Stated exercise 1: From the article on the National Guard, list the three qualities that McKinley says make today's National Guard better than at any other time.
Stated exercise 2: Continue the article on the National Guard from the point where it stops.

## start Provided text

By Army Staff Sgt. Jim Greenhill
National Guard Bureau
March 19, 2010 - A new threat environment means a transformed National Guard should maintain its force after drawdowns in Iraq and Afghanistan, the Guard's highest-ranking general said here this week. "The National Guard must remain a full-spectrum force, available to our governors to assist when disaster strikes and available to the president to execute his duties as commander in chief," Air Force Gen. Craig R. McKinley, chief of the National Guard Bureau, said March 17 to the Advisory Panel on Department of Defense Capabilities for Support of Civil Authorities After Certain Incidents.
The Air National Guard has been at war for almost 20 years since Operation Desert Storm and the no-fly zone enforcement that followed until the war in Iraq while the Army National Guard has fought for almost a decade since the attacks of 9/11. The National Guard, McKinley said, has transformed in that time from a strategic reserve to an operational force.
"We have proven we can operate side by side with our active-component brothers and sisters on the battlefield," McKinley said, "and, in doing so, have built a National Guard that is better-trained, better-equipped and better-led than at any other time."

## end Provided text
## start Provided information

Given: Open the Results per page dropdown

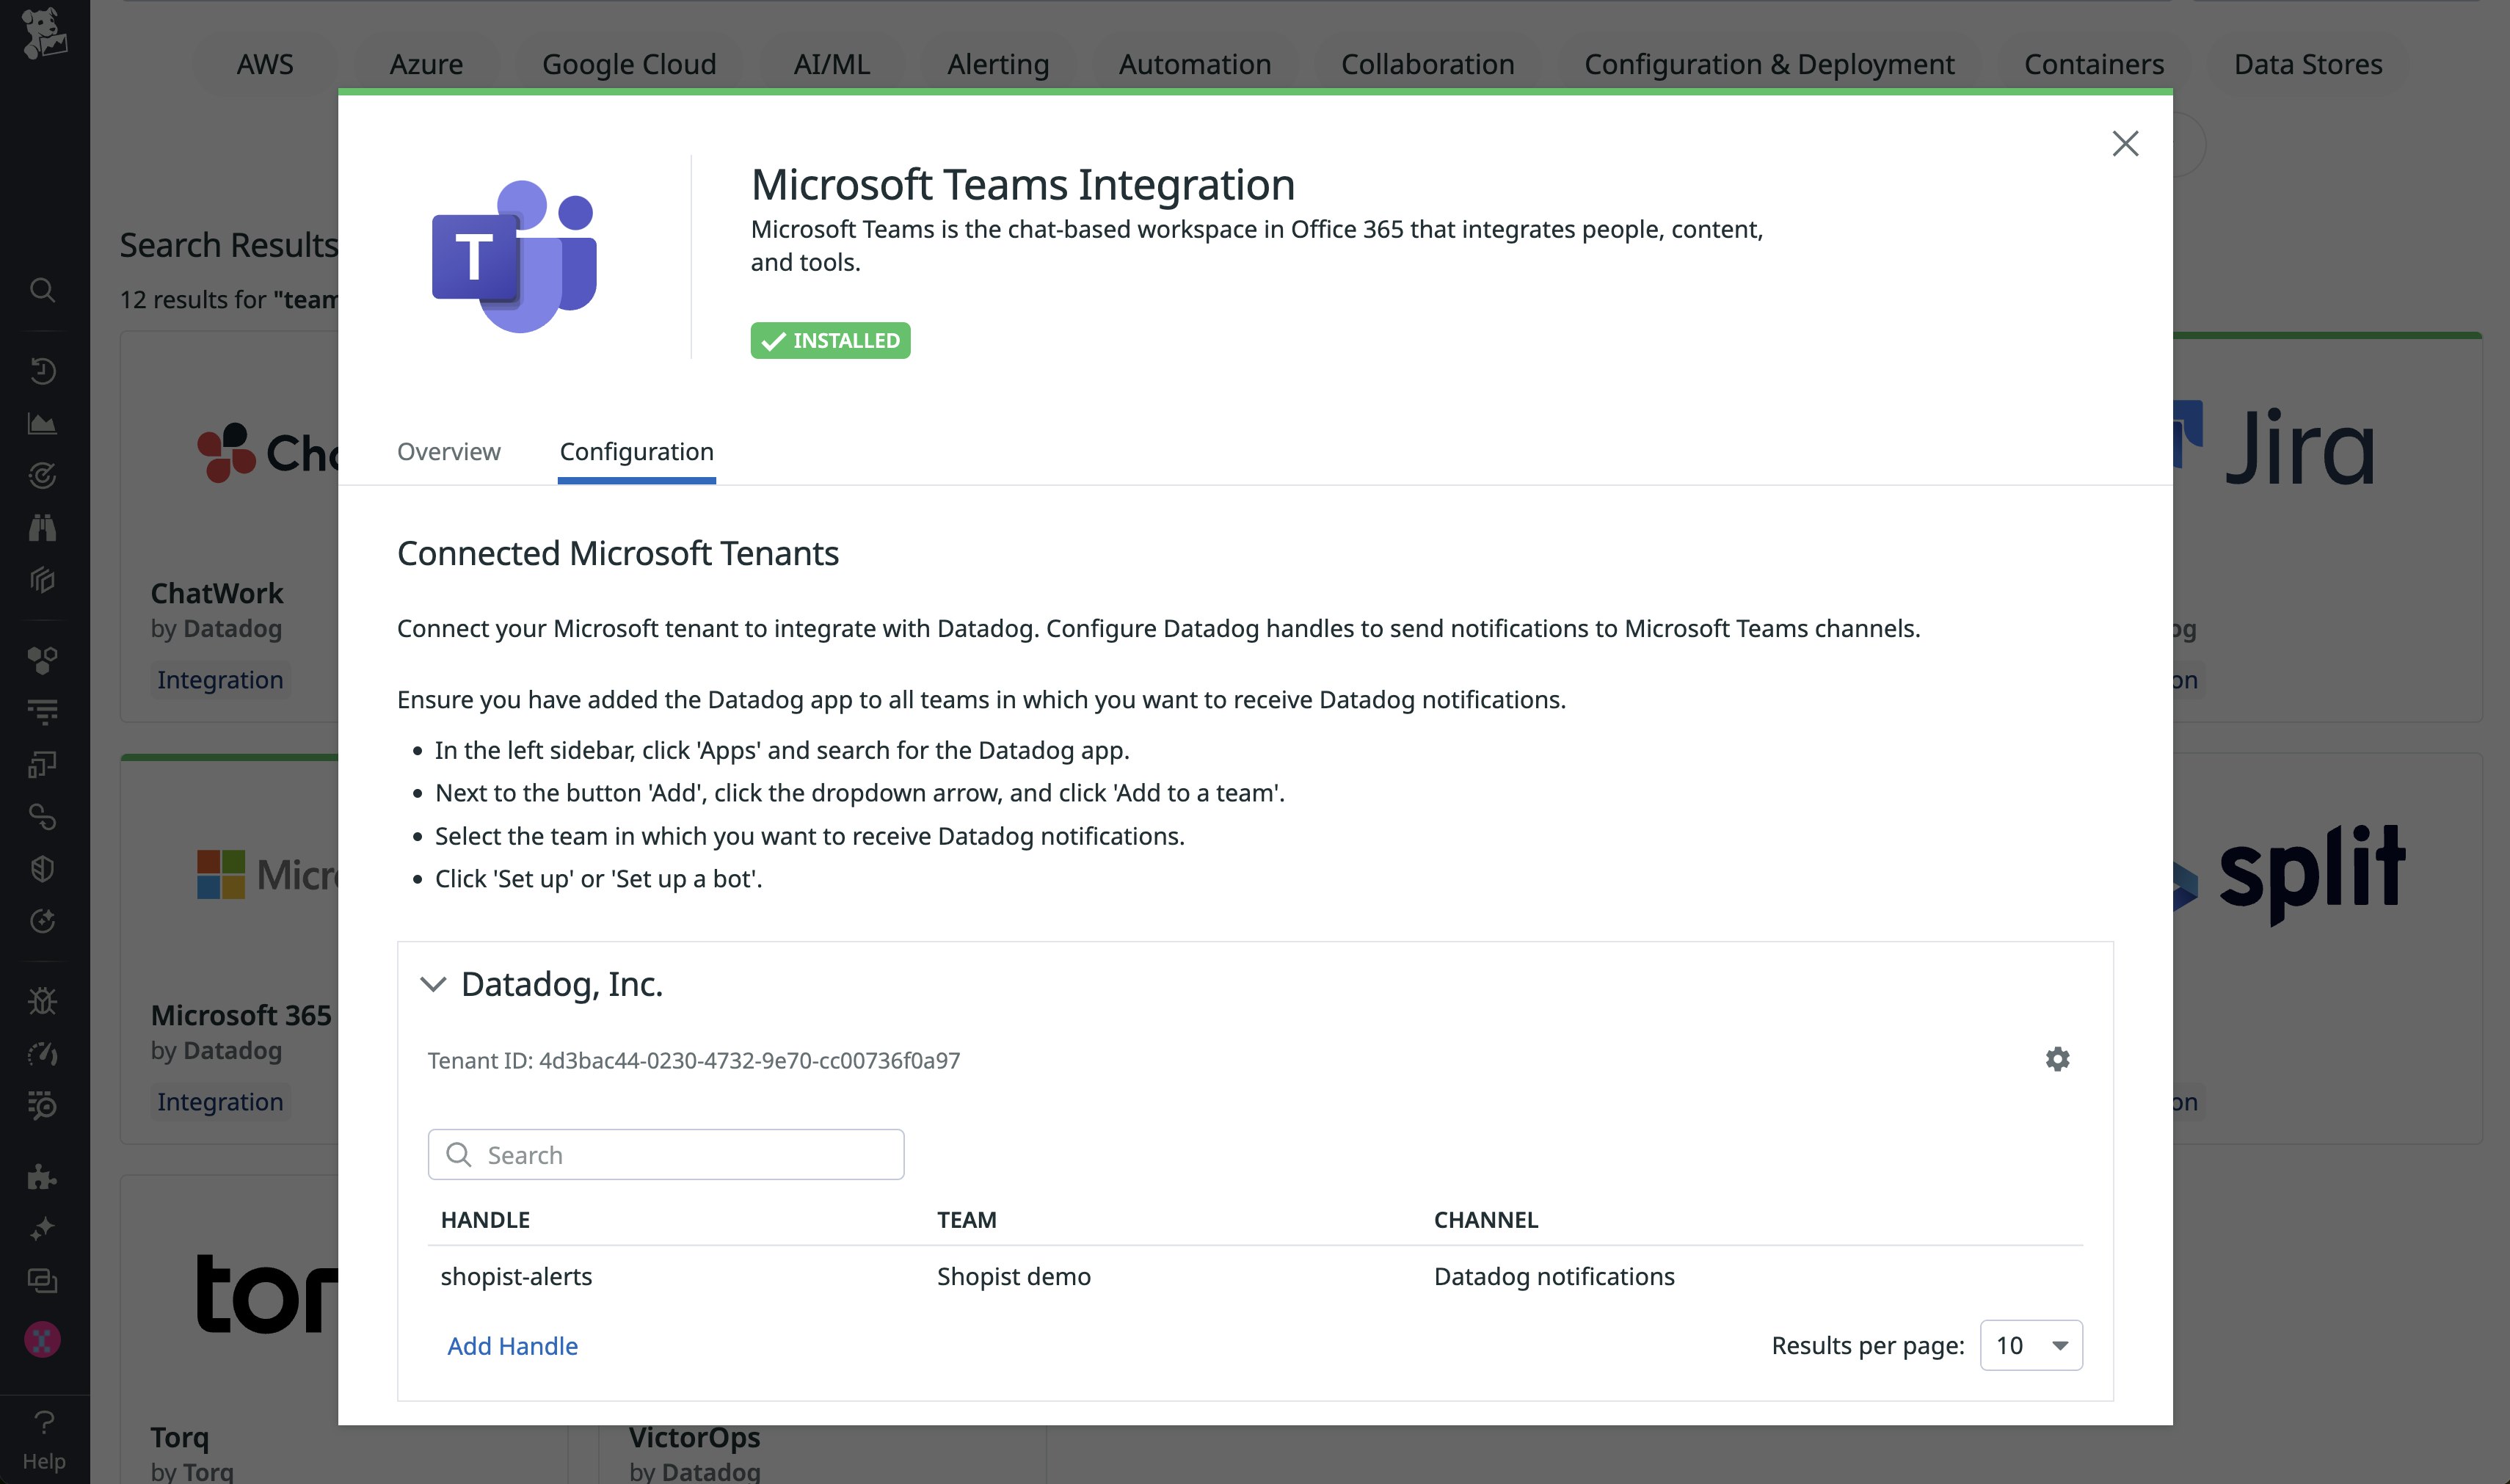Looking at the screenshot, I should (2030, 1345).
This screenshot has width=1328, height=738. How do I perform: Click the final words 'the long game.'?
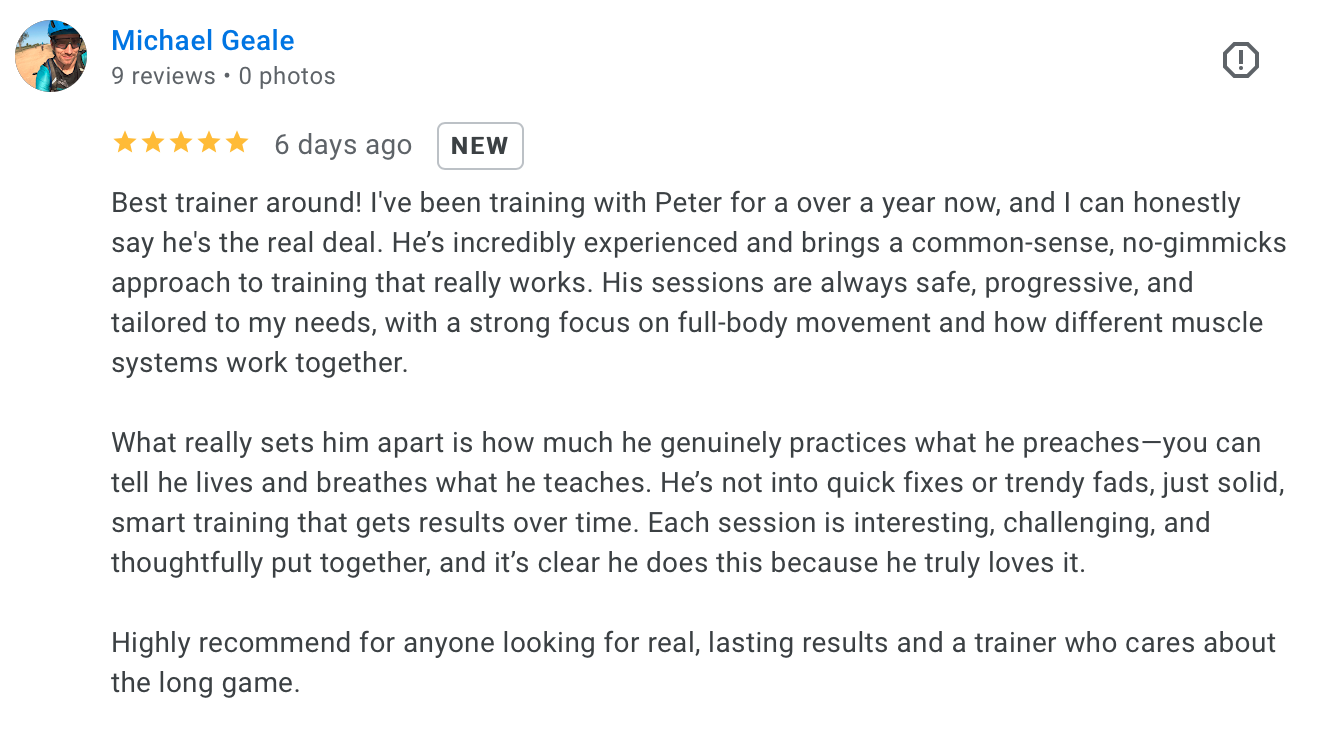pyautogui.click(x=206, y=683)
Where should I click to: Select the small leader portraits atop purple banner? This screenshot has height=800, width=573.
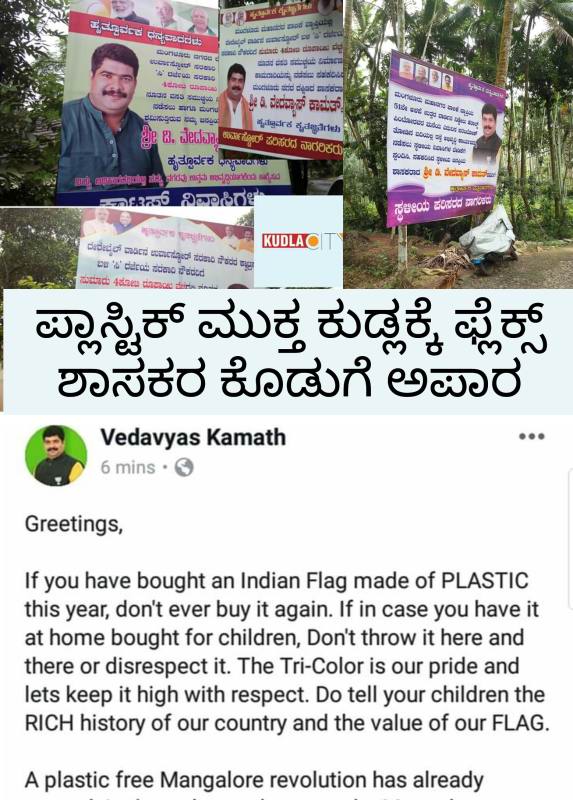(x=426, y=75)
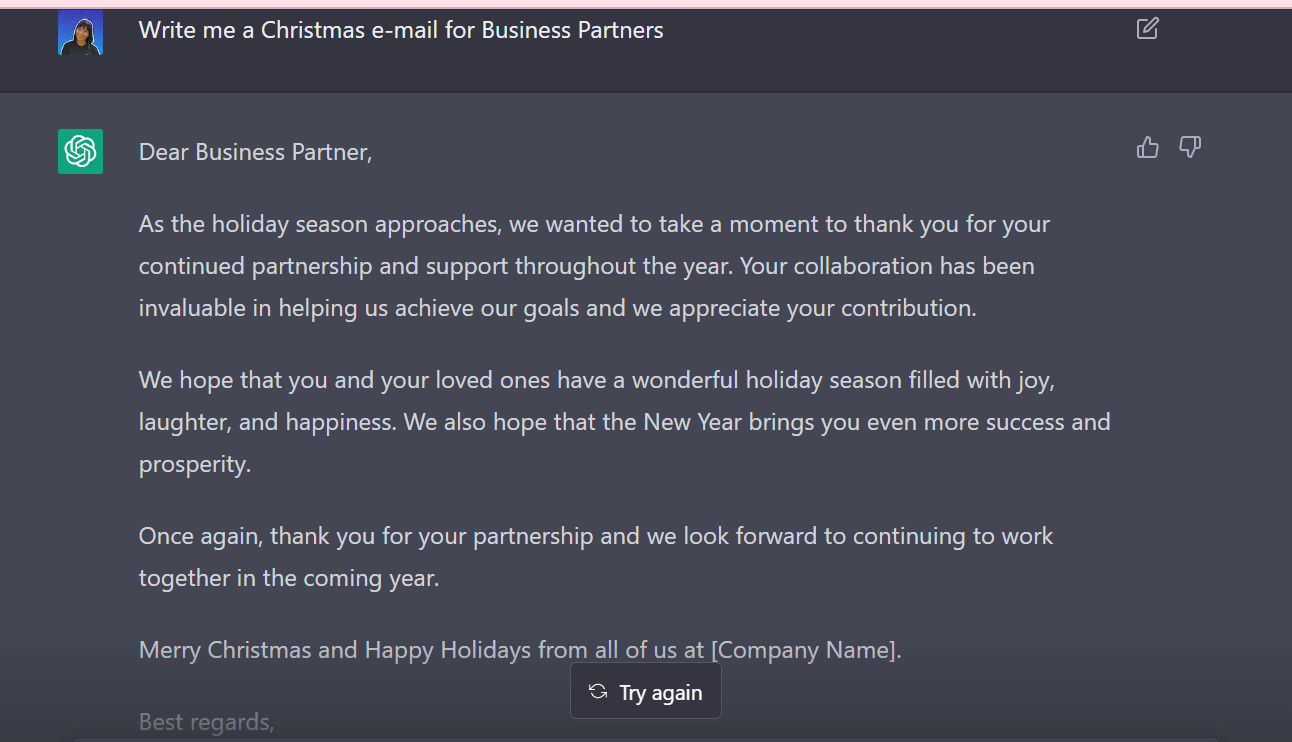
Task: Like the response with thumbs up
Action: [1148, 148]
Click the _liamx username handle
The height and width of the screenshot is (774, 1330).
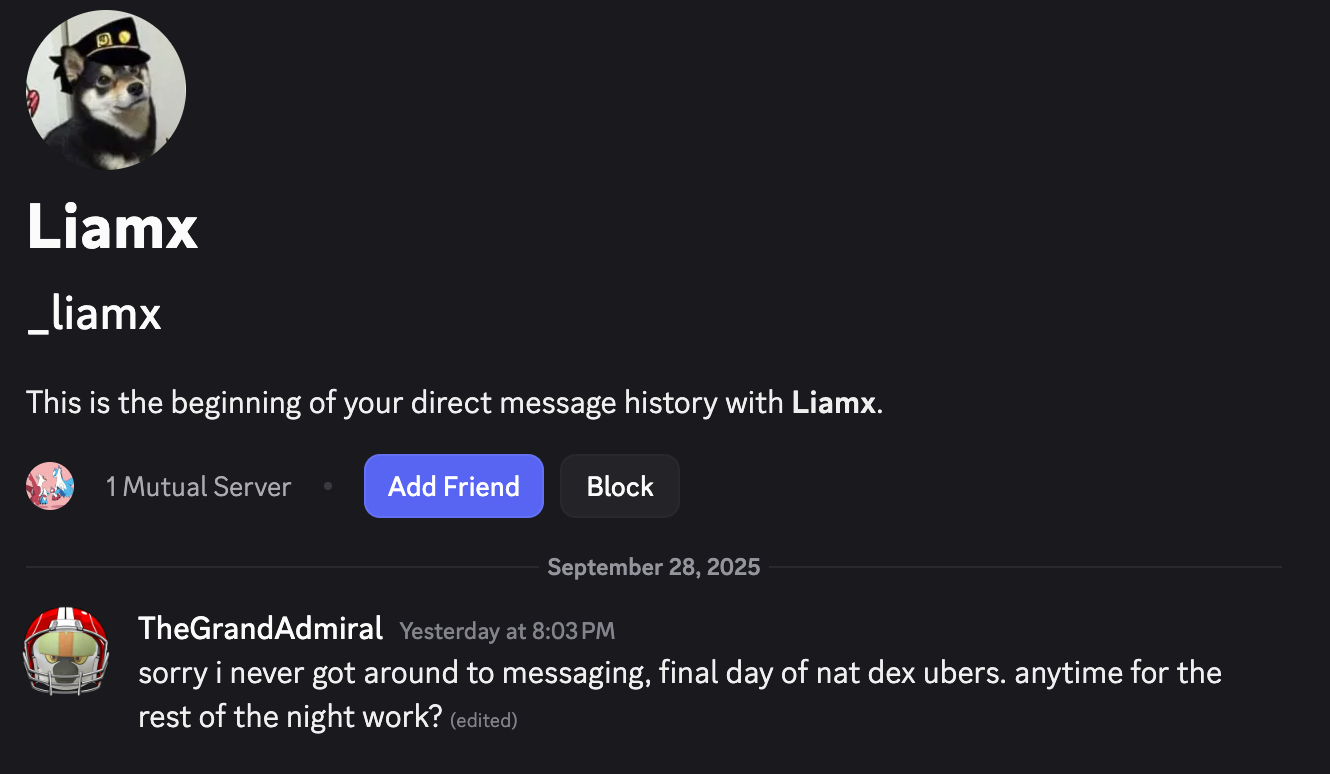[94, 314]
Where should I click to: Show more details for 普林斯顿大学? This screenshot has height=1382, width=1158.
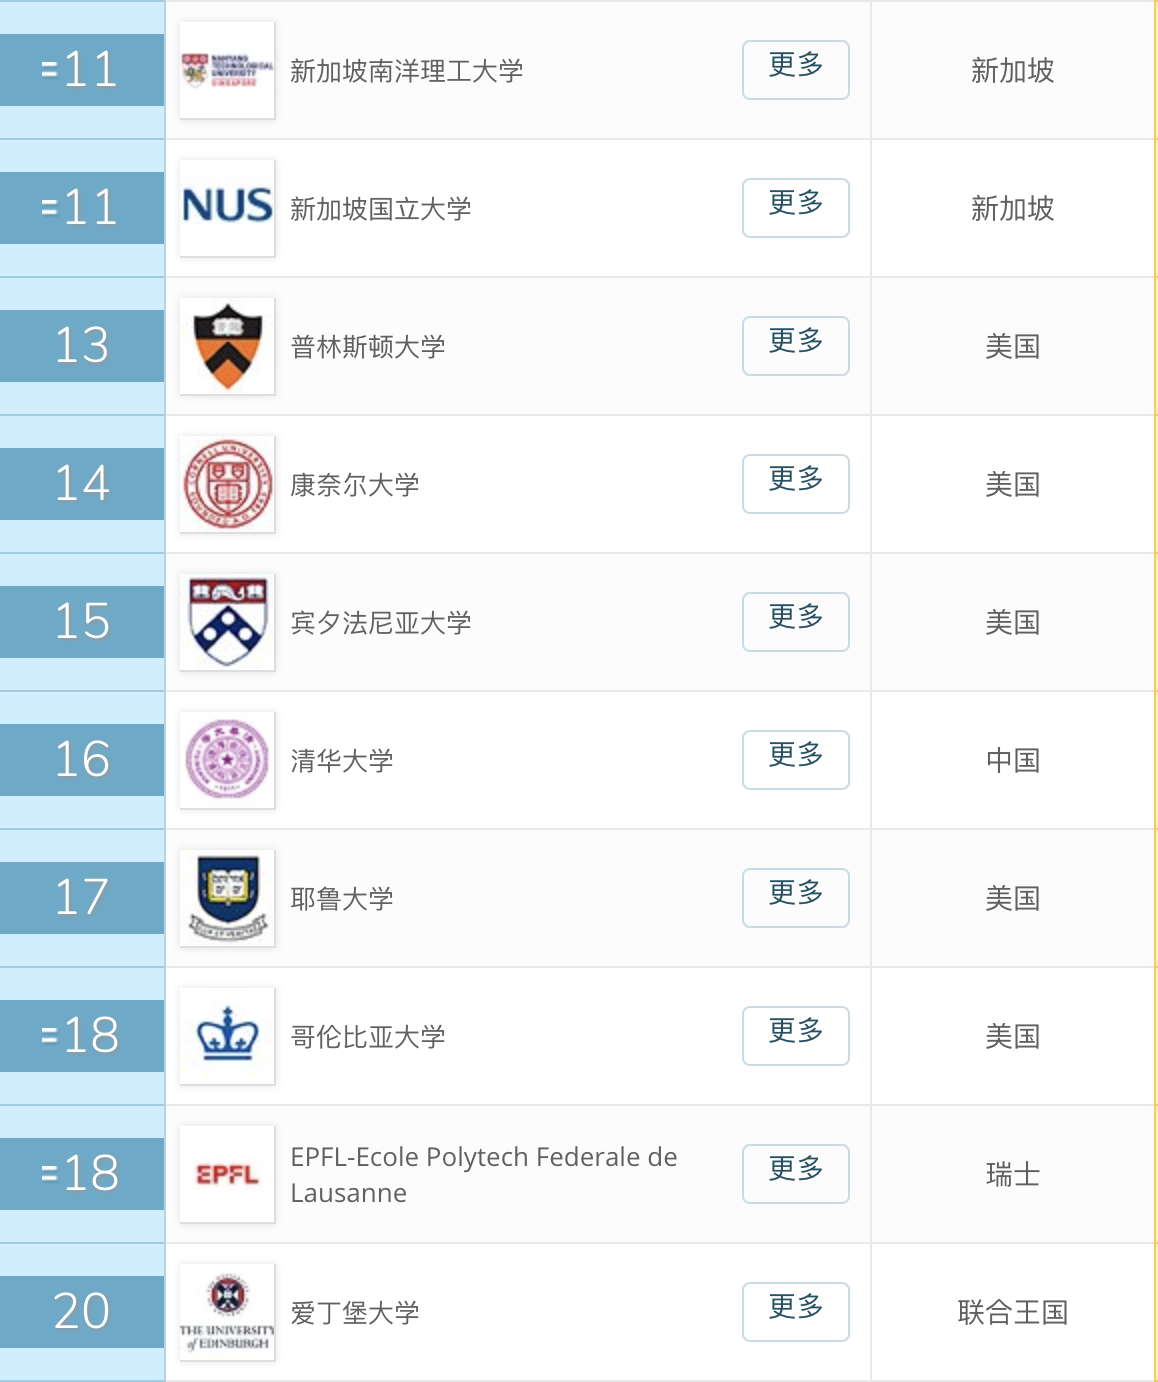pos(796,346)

## end Provided information

Written response 1: Better-trained, better-equipped and better-led.

Written response 2:
Throughout its 373-year history, the National Guard typically has been put back on the shelf following major conflicts, the general said. As a consequence, he noted, training fades, skills atrophy, equipment ages and readiness recedes. McKinley urged the congressionally mandated panel not to let that happen this time.
"The current threat environment does not allow us to accept this risk," he said. "Our enemies can strike us here at home. We are unlikely to get advance warning."
In the Cold War paradigm, the United States would dust off the Guard, re-equip it and devote months to pre-mobilization training, but times have changed, he said.
"We must be prepared, like the Minutemen of our heritage, to immediately make the transition from citizen to soldier or airman," McKinley told the panel. "We must maintain the readiness we have built."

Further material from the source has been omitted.